§ **TEXT PROVIDED**
---*---

Vulnerable plugins and themes are the main reasons why WordPress websites get hacked. Some commonly used plugins are in our list of Vulnerability Report (powered by iTheme Security and WPScan) and here is the list and details about the fix. You may want to share with your friends and contacts.
Plugin: WP RSS Aggregator
Vulnerability: Admin+ Stored Cross-Site Scripting
Patched in Version: 4.19.2
Severity Score: Low
The vulnerability is patched, so you should update to version 4.19.2.
Plugin: WP Google Fonts
Vulnerability: Reflected Cross-Site Scripting
Patched in Version: 3.1.5
Severity Score: Medium
The vulnerability is patched, so you should update to version 3.1.5.
Plugin: SEO Redirection
Vulnerability: Subscriber+ SQL Injection
Patched in Version: 8.2
Severity Score: Medium
The vulnerability is patched, so you should update to version 8.2.
Plugin: Ninja Forms
Vulnerability: Admin+ SQL Injection
Patched in Version: 3.6.4
Severity Score: Medium
The vulnerability is patched, so you should update to version 3.6.4.
Plugin: Registrations for The Events Calendar
Vulnerability: Reflected Cross-Site Scripting
Patched in Version: 2.7.5
Severity Score: High
The vulnerability is patched, so you should update to version 2.7.5.

---*---

§ **DATA EXTRACTS**
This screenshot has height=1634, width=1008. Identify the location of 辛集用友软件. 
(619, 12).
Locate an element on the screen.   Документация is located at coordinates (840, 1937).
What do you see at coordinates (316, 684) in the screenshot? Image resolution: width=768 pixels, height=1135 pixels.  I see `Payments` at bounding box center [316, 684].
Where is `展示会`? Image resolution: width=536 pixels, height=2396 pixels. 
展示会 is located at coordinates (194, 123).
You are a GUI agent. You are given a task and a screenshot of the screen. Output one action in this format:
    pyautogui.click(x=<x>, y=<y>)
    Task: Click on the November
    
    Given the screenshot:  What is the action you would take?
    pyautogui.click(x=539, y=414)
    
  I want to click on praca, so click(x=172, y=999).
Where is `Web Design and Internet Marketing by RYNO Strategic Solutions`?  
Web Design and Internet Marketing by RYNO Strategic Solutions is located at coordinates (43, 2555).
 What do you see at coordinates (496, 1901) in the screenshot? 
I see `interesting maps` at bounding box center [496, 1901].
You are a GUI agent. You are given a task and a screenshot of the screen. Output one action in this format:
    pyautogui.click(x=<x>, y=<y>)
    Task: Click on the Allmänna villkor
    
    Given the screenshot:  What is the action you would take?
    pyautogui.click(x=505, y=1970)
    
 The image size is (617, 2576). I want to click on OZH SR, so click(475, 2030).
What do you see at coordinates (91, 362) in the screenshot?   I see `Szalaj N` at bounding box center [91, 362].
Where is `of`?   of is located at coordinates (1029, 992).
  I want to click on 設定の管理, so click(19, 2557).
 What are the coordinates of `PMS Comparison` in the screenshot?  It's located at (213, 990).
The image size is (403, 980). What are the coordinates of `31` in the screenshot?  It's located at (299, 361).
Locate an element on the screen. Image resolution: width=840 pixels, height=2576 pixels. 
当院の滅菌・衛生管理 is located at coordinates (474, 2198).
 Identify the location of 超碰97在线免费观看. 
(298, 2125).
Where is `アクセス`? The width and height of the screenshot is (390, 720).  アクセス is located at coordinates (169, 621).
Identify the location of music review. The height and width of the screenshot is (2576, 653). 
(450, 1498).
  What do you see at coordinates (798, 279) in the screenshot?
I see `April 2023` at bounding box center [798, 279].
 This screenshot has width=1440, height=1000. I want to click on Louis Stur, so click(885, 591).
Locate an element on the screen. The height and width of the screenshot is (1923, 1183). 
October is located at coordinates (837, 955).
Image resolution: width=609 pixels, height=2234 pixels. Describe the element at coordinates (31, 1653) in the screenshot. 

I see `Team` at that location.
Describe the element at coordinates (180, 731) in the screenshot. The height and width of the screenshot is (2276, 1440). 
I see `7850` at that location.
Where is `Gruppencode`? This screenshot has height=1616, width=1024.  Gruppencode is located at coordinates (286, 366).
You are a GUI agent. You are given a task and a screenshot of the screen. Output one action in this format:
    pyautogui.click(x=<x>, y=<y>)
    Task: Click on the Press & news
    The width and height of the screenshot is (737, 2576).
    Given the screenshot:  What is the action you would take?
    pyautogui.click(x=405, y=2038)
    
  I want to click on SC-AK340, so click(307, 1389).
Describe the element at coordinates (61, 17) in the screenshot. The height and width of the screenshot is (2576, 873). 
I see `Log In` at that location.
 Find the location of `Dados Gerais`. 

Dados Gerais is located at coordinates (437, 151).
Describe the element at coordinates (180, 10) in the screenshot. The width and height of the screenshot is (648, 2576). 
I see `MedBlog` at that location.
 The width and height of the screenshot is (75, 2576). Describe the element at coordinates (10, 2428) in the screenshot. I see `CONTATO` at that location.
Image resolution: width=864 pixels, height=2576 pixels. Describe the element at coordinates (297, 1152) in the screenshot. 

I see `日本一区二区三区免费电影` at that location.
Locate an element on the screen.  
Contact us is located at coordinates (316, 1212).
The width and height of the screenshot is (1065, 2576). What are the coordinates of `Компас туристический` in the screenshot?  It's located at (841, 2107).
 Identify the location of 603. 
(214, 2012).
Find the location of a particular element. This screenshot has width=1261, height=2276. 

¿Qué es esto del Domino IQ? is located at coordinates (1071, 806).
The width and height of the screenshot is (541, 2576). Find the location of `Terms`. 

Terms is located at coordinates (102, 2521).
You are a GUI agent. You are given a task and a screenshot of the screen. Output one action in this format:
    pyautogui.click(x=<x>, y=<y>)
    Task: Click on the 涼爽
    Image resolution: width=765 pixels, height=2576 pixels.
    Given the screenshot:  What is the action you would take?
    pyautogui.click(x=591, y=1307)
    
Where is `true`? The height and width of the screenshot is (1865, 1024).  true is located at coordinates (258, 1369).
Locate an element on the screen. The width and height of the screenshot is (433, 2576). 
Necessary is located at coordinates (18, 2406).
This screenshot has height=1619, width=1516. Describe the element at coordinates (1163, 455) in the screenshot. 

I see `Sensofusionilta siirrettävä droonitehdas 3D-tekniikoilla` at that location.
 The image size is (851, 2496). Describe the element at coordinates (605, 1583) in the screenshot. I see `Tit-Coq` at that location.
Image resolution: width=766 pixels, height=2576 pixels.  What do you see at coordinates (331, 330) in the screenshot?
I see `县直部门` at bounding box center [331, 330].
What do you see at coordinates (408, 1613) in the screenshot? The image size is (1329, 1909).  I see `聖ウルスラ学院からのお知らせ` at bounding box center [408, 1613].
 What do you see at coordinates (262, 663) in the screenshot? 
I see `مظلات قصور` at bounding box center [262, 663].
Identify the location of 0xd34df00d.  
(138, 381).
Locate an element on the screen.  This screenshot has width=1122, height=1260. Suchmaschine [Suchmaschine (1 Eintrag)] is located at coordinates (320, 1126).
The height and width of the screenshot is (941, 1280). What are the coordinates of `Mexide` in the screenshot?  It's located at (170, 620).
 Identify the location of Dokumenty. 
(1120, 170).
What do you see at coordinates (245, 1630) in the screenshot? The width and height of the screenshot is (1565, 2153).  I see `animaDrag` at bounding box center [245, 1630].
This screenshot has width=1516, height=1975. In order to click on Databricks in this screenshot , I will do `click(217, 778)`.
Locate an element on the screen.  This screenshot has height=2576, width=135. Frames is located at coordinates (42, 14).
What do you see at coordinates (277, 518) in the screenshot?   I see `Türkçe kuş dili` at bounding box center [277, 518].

---*---

§ **WORK ITEM A**
Rewrite the part of the vulnerability list that opens with the words containing "Vulnerable plugins and" and closes with "to version 3.1.5.", putting "Google Fonts Plugin" in place of "WP Google Fonts".
§ **WORK ITEM B**
Answer these questions from the vulnerability list.
(i) Which two services power the Vulnerability Report?
(ii) What severity score does the Registrations for The Events Calendar plugin have?
(iii) In which version is the SEO Redirection vulnerability patched?
Rely only on the vulnerability list for your answers.

§ **ANSWER AREA A**
Vulnerable plugins and themes are the main reasons why WordPress websites get hacked. Some commonly used plugins are in our list of Vulnerability Report (powered by iTheme Security and WPScan) and here is the list and details about the fix. You may want to share with your friends and contacts.
Plugin: WP RSS Aggregator
Vulnerability: Admin+ Stored Cross-Site Scripting
Patched in Version: 4.19.2
Severity Score: Low
The vulnerability is patched, so you should update to version 4.19.2.
Plugin: Google Fonts Plugin
Vulnerability: Reflected Cross-Site Scripting
Patched in Version: 3.1.5
Severity Score: Medium
The vulnerability is patched, so you should update to version 3.1.5.

§ **ANSWER AREA B**
(i) iTheme Security and WPScan
(ii) High
(iii) 8.2